● **Exercise data**:
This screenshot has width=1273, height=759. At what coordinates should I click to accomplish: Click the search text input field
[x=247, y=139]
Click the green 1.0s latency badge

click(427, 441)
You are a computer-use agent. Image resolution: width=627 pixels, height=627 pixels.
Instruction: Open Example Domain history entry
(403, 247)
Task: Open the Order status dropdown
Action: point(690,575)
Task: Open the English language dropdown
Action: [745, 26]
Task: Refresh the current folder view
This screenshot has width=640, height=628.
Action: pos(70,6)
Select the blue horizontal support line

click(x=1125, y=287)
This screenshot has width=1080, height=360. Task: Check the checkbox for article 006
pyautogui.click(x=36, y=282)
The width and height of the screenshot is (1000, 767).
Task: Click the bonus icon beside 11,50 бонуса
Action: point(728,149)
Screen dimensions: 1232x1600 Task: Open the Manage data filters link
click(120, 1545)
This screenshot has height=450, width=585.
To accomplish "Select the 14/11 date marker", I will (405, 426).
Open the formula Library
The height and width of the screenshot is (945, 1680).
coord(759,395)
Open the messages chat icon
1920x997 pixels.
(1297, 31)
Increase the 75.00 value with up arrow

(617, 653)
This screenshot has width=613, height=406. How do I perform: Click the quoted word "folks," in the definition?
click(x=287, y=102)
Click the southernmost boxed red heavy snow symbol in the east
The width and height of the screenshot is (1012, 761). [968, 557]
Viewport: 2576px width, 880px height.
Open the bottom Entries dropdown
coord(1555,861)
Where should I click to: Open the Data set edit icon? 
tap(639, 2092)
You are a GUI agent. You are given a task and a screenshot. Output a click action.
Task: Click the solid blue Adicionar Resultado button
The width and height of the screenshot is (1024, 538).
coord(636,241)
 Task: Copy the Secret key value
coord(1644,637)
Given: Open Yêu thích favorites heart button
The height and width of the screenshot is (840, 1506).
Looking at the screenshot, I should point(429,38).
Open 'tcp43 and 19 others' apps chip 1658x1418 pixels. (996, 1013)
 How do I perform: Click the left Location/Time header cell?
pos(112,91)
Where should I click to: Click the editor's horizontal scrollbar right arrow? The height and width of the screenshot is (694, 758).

● **What needs to be done**: Transcribe the records. Keep every word exactly as it stands.

● **Task response**:
This screenshot has width=1273, height=759. At what coordinates should I click to accomplish: Click the search text input field
[x=247, y=139]
Click the green 1.0s latency badge

click(427, 441)
You are a computer-use agent. Image resolution: width=627 pixels, height=627 pixels.
Instruction: Open Example Domain history entry
(403, 247)
Task: Open the Order status dropdown
Action: point(690,575)
Task: Open the English language dropdown
Action: [745, 26]
Task: Refresh the current folder view
This screenshot has width=640, height=628.
Action: pos(70,6)
Select the blue horizontal support line

click(x=1125, y=287)
This screenshot has width=1080, height=360. Task: Check the checkbox for article 006
pyautogui.click(x=36, y=282)
The width and height of the screenshot is (1000, 767).
Task: Click the bonus icon beside 11,50 бонуса
Action: point(728,149)
Screen dimensions: 1232x1600 Task: Open the Manage data filters link
click(120, 1545)
This screenshot has height=450, width=585.
To accomplish "Select the 14/11 date marker", I will (405, 426).
Open the formula Library
The height and width of the screenshot is (945, 1680).
coord(759,395)
Open the messages chat icon
1920x997 pixels.
(1297, 31)
Increase the 75.00 value with up arrow

(617, 653)
This screenshot has width=613, height=406. How do I perform: Click the quoted word "folks," in the definition?
click(x=287, y=102)
Click the southernmost boxed red heavy snow symbol in the east
The width and height of the screenshot is (1012, 761). [968, 557]
Viewport: 2576px width, 880px height.
Open the bottom Entries dropdown
coord(1555,861)
Where should I click to: Open the Data set edit icon? 
tap(639, 2092)
You are a GUI agent. You are given a task and a screenshot. Output a click action.
Task: Click the solid blue Adicionar Resultado button
The width and height of the screenshot is (1024, 538).
coord(636,241)
 Task: Copy the Secret key value
coord(1644,637)
Given: Open Yêu thích favorites heart button
The height and width of the screenshot is (840, 1506).
Looking at the screenshot, I should point(429,38).
Open 'tcp43 and 19 others' apps chip 1658x1418 pixels. (996, 1013)
 How do I perform: Click the left Location/Time header cell?
pos(112,91)
Where should I click to: Click the editor's horizontal scrollbar right arrow? The height and width of the screenshot is (694, 758).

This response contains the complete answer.